[EXCERPT PROVIDED]:
========================================================================
Abstract

An electron and light microscope study of the ventral division of the medial geniculate body using Golgi techniques, neurofibrillar stains and experimentally induced secondary degeneration. Geniculo-cortical relay cells and Golgi type II interneurons are easily recognized in the Golgi picture; under the electron microscope the two cell types and their dendrites can be identified on the basis of their different plasma structure. Synaptic arrangement of this region is analysed by a detailed comparison between the EM structure and the Golgi picture of the dendrites and axonal arborizations, the neurofibrillar picture of synapses, as well as degeneration pictures after lesions of the inferior colliculus and of the auditory cortical fields. Criteria derived from the light microscope study concerning size and distribution of various nerve endings, as well as secondary degeneration, have been used to identify various axon endings under the EM. The synapses of specific auditory afferents are confined to synaptic clusters arranged around the interdigitating dendritic tufts of relay cells. Although these synaptic clusters resemble in many respects the synaptic glomeruli of the lateral geniculate body, they cannot be termed as such due to lack of a glial capsule and also to less regularity in topographic arrangement of their various axonal and dendritic elements. It became nevertheless possible to identify in the synaptic clusters (1) the terminals of the specific auditory afferents of inferior collicular origin, (2) the axon terminals of Golgi II type neurons and, with less certainty (3) another axonal ending that might belong to descending cortical fibers originating from the auditory region. All types of axons have contacts with the dendrites of relay cells. It is not quite clear, whether the dendrites of Golgi type II cells are involved in these synaptic clusters, but this is very probable. Axo-axonic synapses between type (1) and (2) are frequent, type (1) (the auditory afferent) being always presynaptic. Very numerous synaptic contacts on the distal dendrites of both main cell types are found outside the synaptic clusters. They do not belong to either type (1) or type (2), many look like type (3) and may undergo degeneration after lesions of auditory cortical regions.
========================================================================
[SUPPLIED ENTRIES]:
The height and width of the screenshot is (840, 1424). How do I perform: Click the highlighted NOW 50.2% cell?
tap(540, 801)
========================================================================
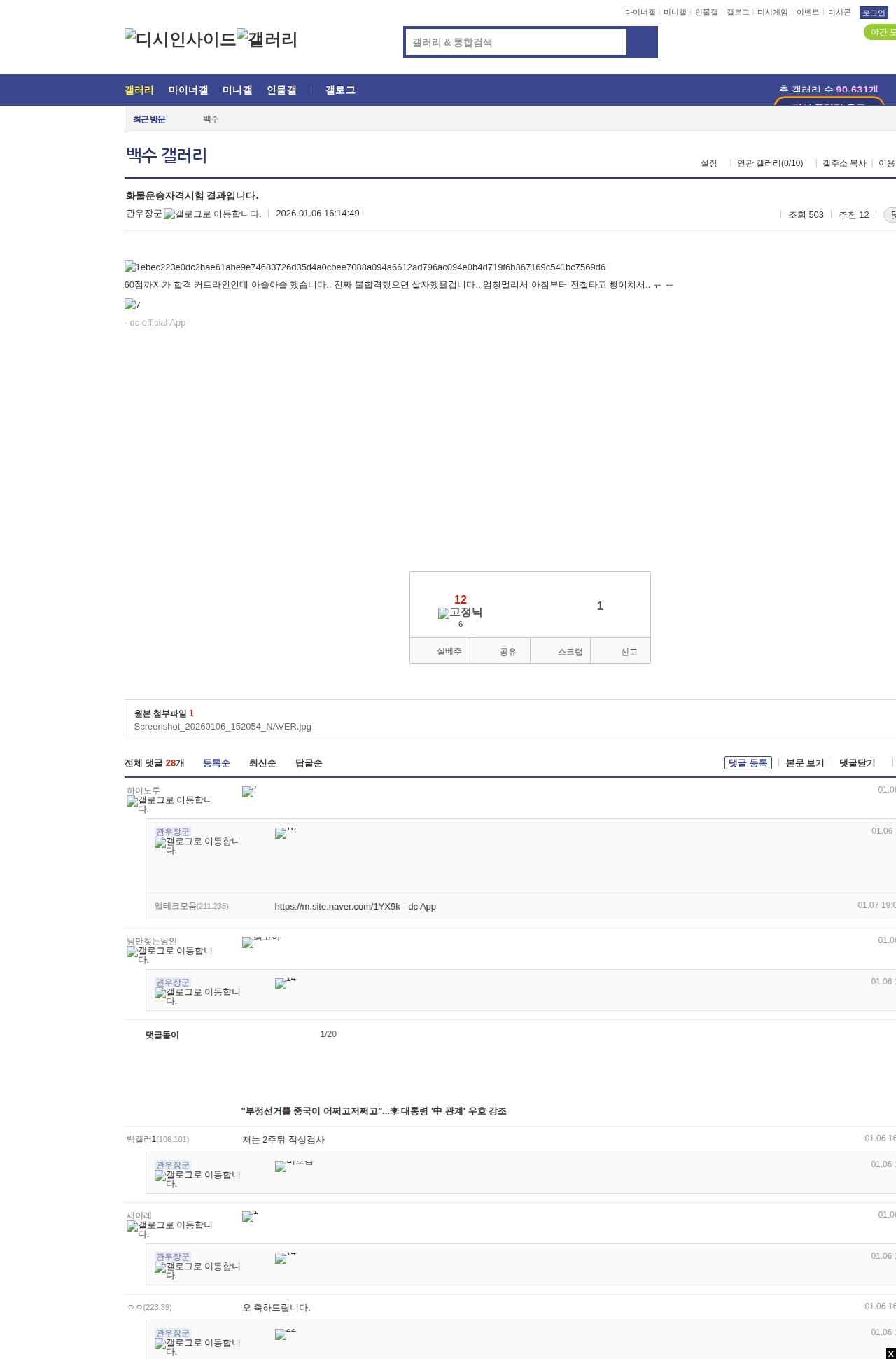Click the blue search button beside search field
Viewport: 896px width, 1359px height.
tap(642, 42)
========================================================================
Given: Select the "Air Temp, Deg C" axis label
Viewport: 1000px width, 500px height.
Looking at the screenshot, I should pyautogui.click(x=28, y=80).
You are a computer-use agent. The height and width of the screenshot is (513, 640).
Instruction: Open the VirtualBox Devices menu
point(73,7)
========================================================================
In the abstract on the medial geniculate body, what two reasons are given for not calling the synaptic clusters synaptic glomeruli?

They lack a glial capsule, and their axonal and dendritic elements are arranged with less topographic regularity.